Peter and the Starcatcher is a prequel to the story of Peter Pan, a story of a boy who lived on the magical island of Neverland. The play tells how he ended up on the island in the first place and how he learned to fly. As many of the characters in this play are English, they speak in a standard British dialect. Boyd was an amazing help to those actors taking on the accents.
“It was easy to teach them,” Boyd said, “They were all engaged.”
While she is not a professional dialect coach, Boyd has helped the actors with learning, not only the way to properly use the accent, but also the meaning behind the phrases they were using. She thinks that even though it could have been difficult working with the large cast, they were ready and willing to work toward perfecting their accent.
“There are lots of jokes in the language so it’s not like how you would say a normal sentence. These are intentionally punny or alliteration. Plus, Ms. S wants you to say it in an accent. Then, you’ve got to try and convey the meaning,” explained Boyd, “Because it isn’t a naturally easy thing.”
It was no easy feat for Boyd to teach all of these kids to speak in the British dialect demanded by the script. Some characters had different voices that required their own special diction. Characters like Molly Aster and Lord Aster had proper British accents, however, a character like Black Stache the Pirate, spoke more like a sailor and gave off more of a rogue vibe.
“There were two kinds of accents they wanted: you have the Molly Aster, proper British accent, and Captain Scott, and Lord Aster which is much more proper. But then they had what I call the ‘piratey’ accents as well. Black Stache, for example, he speaks in a much more ‘East end’ accent,” Boyd said.
Boyd helped the actors out six times over a two month period, putting in numerous hours of coaching during those days. She initially taught the cast just the basics, then began to split up into separate groups based on the different characters (leads, pirates, etc). She had quite a few ways to get the dialect through to them. In the beginning, she tutored them on how different letters are pronounced in alternative ways (as in R being pronounced as “ah”). Next, she had the actors partake in a speaking session with each other that utilized what they learned, and helped integrate it into their speech patterns. Boyd would sometimes even send the actors home with homework to listen to things like the British Broadcasting Channel to hear standard British speech.
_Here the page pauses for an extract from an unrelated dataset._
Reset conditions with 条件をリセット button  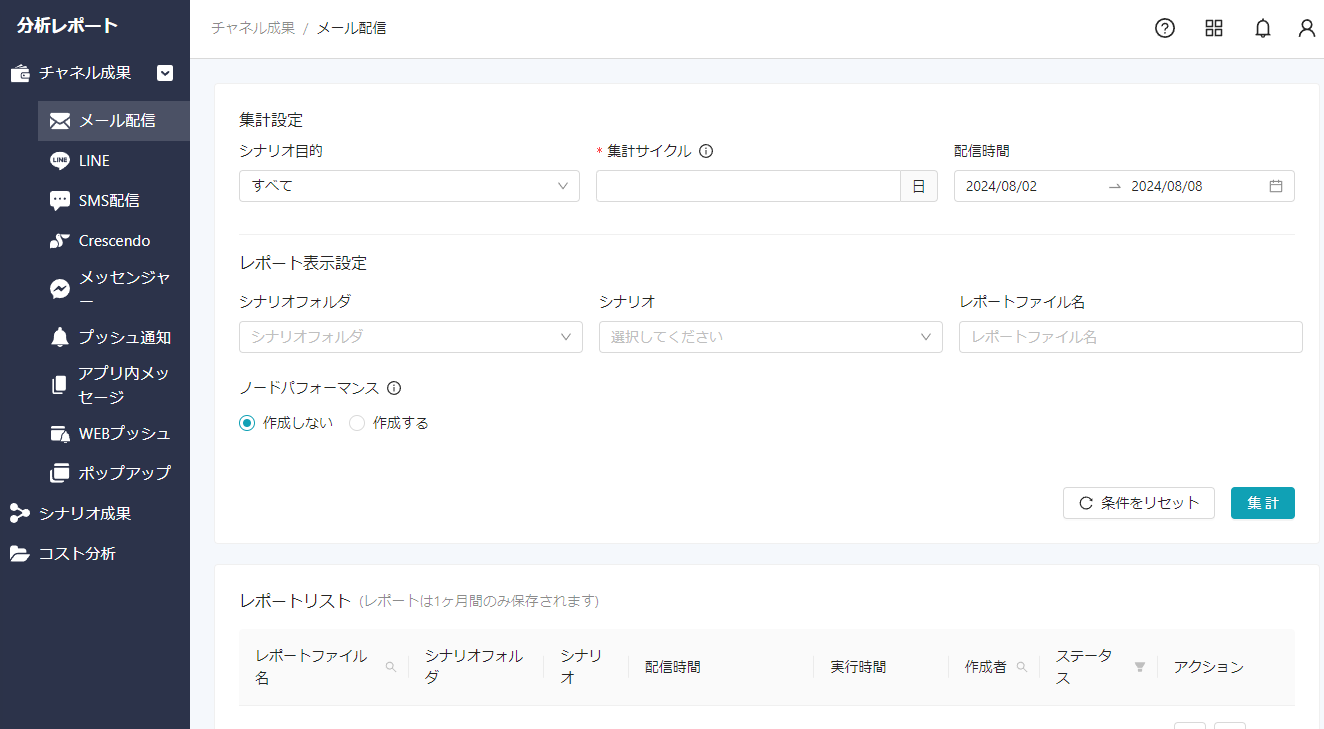1138,503
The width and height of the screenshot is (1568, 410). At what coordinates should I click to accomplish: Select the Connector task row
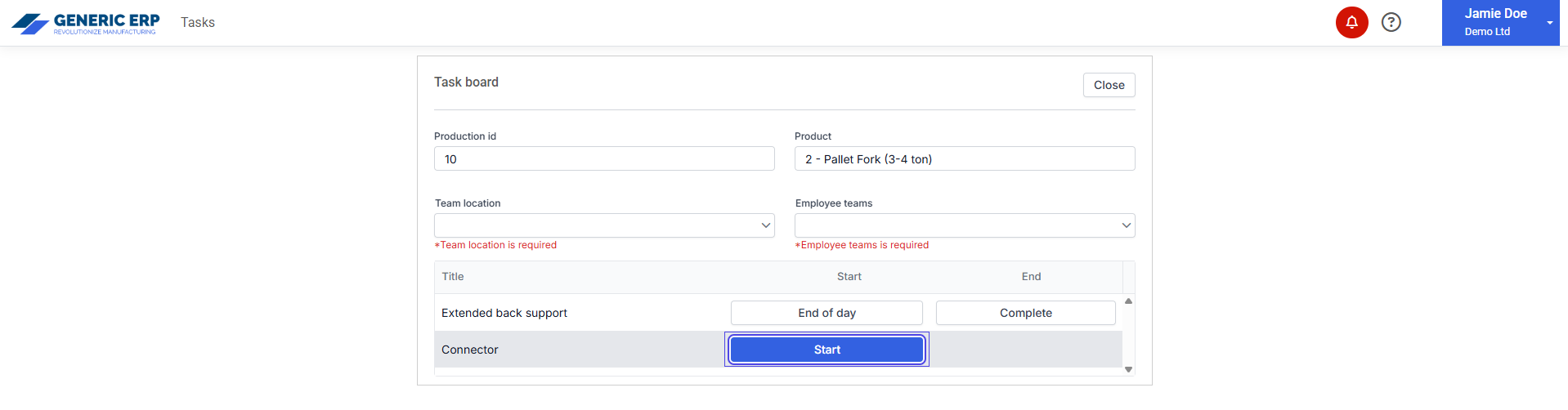point(470,350)
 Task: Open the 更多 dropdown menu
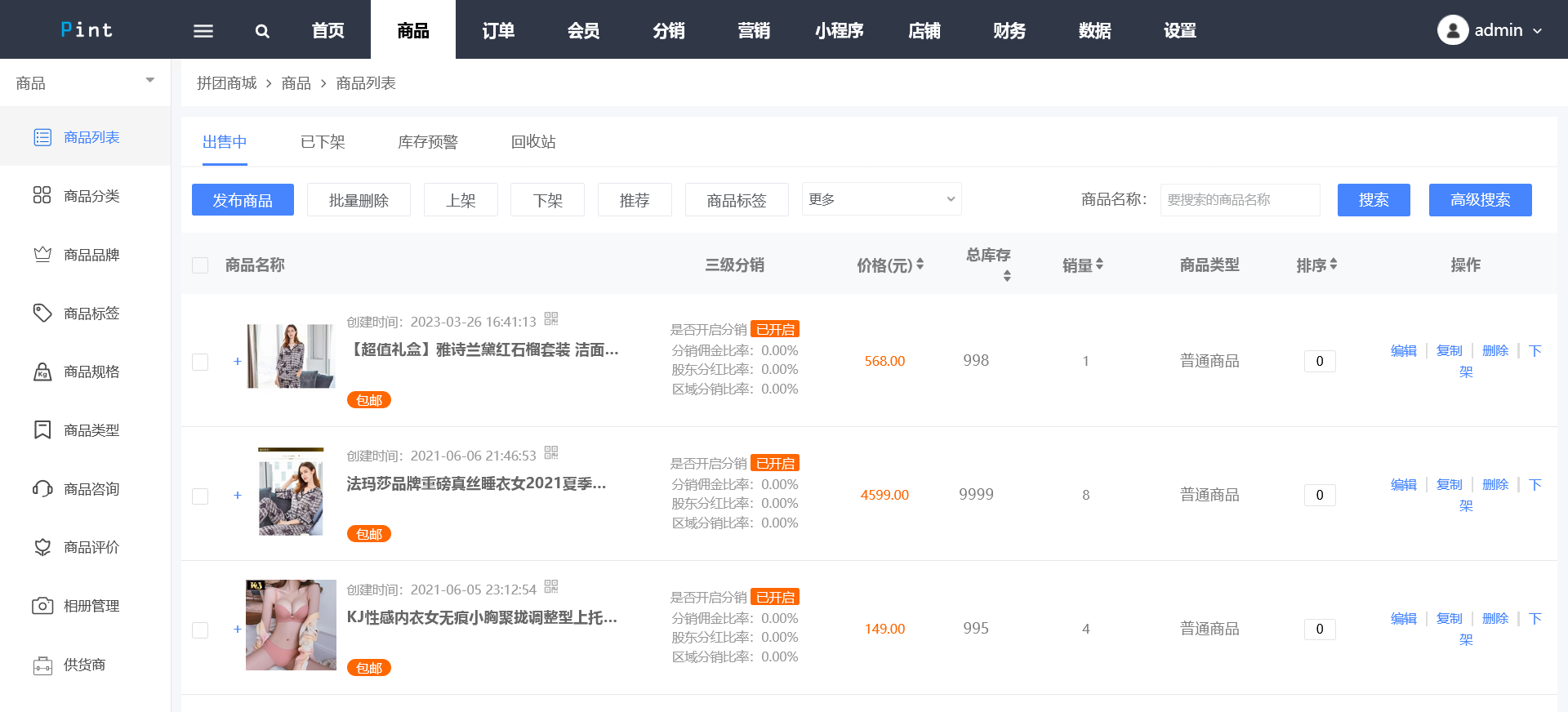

“These kids are so talented, and you give them a few tools, and they just go for it,” Boyd said, “Some of them are mimics and they would follow along with me and get it that way, they have an ear. A lot of the kids that are in this cast do music and singing, so it was a much easier thing particularly for those kids.”
The only experience she had under her belt was giving her daughter a few tips on her dialect in a middle school play. Despite that, she still was able to work with the actors on their dialect, and eventually got to the point where she was proud of the work she and the actors put in.
“Now they’ve gotten to that next level, where they know the dialogue, which is hard, they can speak it in an accent, and they are conveying the meaning,” Boyd said, “Whether you’ve been a kid who’s been acting for your whole life or you’re trying it out for the first time this is a really wonderful, supportive group of kids, so you should try out.”